Which goes to say that subjective estimates of distance on a dark night are highly unreliable. We are not in disagreement.

Yep.
On the subject of visibility from the deck of a brightly lit ship at night, compare the ice berg evidence given by Scarrot, Harder and Rowe.

Scarrott: "I saw an iceberg that I took it we had struck. It would be abaft the beam then - abaft the starboard beam....it seemed the ship was acting on her helm and we had swung clear of the iceberg... Her stern was slewing off the iceberg. Her starboard quarter was going off the icebergs, and the starboard bow was going as if to make a circle round it.

Harder: " The iceberg was, I should say, about 50 to 100 feet away.

Rowe: "It was very close to the ship, almost touching it....t was so near that I thought it was going to strike the bridge."

Scarrott had just emerged from a brightly lit accommodation.
Harder was in bed and almost asleep. We can safely assume that was in a darkened room looking out at a white object which doubtless was reflecting the glow of the passing ship's lights.
Rowe's night vision would be curtailed but it is not an influencing factor since the ice passed less than 10 feet from where he was standing at the stern.


If Scarrott did see that iceberg then he must have seen it when Titanic was almost stopped. Given the fact that emerged from a lit area, I doubt if he saw it at all at the time he said he did. If he did, then the ideas about how far the berg could have been seen is anyone's guess.

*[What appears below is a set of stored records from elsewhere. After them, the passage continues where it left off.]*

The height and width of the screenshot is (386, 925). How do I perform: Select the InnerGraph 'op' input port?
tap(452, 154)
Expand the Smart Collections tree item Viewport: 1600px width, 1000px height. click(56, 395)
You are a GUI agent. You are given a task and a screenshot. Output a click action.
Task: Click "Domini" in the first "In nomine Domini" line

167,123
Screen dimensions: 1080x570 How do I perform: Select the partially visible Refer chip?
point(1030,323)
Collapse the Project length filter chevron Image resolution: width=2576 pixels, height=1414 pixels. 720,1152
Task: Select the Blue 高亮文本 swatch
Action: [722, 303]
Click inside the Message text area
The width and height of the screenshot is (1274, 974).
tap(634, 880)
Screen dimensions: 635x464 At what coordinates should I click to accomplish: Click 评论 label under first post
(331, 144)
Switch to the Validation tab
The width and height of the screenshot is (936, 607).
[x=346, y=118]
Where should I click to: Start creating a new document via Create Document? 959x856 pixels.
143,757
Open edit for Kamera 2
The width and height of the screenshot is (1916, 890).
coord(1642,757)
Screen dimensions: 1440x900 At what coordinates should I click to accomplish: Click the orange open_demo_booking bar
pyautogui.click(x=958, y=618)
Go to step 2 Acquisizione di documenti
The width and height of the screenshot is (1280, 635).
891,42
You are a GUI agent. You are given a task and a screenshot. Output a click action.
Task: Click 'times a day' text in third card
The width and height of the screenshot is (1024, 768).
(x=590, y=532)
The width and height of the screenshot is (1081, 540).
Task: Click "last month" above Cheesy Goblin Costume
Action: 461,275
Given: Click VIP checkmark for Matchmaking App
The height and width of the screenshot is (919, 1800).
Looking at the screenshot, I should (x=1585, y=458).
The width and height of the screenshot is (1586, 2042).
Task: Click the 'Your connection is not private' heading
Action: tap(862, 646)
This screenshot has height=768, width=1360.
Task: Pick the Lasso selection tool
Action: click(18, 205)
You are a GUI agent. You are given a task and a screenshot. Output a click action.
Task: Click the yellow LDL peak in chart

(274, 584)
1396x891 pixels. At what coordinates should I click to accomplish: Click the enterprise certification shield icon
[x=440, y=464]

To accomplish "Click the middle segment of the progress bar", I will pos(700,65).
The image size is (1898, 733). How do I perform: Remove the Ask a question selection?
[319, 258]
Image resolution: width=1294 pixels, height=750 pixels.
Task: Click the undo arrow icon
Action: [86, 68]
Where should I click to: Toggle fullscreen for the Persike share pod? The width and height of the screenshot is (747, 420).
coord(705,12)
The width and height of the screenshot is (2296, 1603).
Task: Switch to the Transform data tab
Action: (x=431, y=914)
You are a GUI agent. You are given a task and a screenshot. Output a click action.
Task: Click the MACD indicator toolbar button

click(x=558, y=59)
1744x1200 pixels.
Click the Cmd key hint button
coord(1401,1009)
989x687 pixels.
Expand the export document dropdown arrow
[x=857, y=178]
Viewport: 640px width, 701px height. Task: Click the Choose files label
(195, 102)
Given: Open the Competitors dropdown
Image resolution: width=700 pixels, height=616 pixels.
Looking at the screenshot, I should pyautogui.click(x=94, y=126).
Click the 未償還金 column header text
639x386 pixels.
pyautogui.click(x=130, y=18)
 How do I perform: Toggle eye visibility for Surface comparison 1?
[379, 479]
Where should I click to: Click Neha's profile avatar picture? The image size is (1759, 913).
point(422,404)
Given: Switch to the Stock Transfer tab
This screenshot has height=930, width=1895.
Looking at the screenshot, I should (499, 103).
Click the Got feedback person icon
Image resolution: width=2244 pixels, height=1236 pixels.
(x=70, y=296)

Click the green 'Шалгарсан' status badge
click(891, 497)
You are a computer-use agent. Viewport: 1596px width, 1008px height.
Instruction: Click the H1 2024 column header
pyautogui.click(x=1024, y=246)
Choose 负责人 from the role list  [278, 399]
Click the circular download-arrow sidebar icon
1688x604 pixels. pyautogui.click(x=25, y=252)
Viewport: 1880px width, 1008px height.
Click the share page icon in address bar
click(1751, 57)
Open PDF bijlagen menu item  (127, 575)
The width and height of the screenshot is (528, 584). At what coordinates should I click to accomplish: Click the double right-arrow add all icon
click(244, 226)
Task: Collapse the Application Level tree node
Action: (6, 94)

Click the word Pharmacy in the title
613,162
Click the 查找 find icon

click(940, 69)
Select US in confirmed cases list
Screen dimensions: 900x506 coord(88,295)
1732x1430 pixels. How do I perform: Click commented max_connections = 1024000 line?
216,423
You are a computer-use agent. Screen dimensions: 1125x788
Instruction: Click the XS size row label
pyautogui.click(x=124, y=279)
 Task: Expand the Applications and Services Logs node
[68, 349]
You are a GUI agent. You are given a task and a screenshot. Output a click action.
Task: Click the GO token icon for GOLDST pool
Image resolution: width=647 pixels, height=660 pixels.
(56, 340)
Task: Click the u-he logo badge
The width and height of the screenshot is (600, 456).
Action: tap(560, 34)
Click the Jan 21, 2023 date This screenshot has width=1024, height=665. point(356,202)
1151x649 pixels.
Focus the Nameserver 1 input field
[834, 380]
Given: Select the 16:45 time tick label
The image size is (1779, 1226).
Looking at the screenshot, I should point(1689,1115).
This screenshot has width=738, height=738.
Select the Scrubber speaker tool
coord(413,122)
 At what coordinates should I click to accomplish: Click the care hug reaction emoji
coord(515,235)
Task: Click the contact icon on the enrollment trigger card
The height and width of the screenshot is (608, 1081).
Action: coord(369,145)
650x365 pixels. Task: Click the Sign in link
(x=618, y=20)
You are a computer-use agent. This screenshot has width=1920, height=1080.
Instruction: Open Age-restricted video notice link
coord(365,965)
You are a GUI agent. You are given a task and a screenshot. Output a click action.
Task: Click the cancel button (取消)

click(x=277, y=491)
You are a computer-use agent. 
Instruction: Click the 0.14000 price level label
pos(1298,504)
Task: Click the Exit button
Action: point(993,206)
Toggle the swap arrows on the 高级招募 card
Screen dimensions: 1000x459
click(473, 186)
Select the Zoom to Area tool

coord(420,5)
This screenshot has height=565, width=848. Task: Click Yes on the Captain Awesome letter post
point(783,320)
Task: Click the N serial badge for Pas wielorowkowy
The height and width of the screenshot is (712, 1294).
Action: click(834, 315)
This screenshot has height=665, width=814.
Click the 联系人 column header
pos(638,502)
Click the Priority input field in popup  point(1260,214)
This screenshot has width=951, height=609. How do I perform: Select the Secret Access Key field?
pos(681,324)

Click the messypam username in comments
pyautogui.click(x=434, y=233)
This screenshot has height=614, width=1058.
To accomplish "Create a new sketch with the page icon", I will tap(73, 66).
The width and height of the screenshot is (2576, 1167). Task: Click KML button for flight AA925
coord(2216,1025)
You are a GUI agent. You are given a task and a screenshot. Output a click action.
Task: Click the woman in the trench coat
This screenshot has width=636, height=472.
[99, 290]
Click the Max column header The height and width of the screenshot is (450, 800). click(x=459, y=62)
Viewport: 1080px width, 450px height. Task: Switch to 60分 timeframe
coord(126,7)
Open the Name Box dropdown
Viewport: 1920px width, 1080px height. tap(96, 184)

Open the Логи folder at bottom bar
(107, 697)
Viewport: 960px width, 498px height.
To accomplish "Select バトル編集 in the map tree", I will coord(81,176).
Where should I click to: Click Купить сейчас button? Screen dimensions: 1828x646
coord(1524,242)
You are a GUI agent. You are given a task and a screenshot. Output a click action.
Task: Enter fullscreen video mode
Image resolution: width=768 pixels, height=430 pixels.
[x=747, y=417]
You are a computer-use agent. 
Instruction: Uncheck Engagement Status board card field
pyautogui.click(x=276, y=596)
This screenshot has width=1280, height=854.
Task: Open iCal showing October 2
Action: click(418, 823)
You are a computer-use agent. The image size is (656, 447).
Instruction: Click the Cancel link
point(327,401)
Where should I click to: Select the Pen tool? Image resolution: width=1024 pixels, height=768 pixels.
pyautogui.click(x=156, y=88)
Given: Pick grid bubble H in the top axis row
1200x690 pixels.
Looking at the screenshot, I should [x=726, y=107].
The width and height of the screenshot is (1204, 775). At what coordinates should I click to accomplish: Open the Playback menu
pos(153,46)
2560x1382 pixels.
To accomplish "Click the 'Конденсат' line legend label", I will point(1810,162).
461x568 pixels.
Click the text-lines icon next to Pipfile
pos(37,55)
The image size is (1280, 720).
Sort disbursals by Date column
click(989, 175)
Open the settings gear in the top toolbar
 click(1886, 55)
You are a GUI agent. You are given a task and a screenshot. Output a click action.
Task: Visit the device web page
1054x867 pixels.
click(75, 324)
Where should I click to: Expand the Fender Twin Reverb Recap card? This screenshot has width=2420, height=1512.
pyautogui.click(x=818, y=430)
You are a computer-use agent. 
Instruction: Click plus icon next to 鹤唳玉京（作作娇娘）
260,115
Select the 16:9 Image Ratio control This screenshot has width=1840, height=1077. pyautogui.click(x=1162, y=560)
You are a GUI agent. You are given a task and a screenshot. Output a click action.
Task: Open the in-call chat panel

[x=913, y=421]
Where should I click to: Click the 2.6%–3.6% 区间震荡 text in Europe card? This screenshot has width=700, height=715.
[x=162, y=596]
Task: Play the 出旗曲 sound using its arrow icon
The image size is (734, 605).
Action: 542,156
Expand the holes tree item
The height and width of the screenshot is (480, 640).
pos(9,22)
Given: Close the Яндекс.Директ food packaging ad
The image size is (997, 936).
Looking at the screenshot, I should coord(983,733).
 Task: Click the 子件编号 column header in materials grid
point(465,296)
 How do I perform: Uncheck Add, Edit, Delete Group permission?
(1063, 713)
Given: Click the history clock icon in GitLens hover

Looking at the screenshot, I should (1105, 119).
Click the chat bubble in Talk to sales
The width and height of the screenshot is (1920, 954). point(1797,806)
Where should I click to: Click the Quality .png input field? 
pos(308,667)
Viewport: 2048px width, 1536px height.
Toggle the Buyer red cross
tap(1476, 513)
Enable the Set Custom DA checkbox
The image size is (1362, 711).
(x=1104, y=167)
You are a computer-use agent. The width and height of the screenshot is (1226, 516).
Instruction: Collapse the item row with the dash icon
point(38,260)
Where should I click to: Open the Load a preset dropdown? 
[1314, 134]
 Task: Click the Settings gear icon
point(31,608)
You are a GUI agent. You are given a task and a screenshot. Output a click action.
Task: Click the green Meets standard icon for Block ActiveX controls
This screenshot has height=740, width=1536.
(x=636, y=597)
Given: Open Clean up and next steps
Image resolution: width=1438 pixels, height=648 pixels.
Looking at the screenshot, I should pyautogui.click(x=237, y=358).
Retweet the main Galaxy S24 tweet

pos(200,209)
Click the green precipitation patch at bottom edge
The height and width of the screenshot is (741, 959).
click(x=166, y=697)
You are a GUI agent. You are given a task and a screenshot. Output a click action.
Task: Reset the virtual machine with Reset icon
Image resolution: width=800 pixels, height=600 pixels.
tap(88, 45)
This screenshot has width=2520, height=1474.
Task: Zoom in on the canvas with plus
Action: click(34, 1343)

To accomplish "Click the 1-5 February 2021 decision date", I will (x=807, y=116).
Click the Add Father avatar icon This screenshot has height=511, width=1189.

If the iceberg was almost touching the ship's bridge and less than 10 feet from the stern when it passed Rowe, then there is no way, the stern could have swung out away from it under hard right rudder to put the berg on the quarter with the vessel stopped.
If Harder saw that berg, even 30 feet off the ship's side, then the ship was closing with the ice and still under hard left rudder. However if it seemed up against the ship's side the Lookouts - out from from the ship's side to Harder - then back- in toward the ship's side to Rowe; the impact must gave caused the stern to initially kick southward.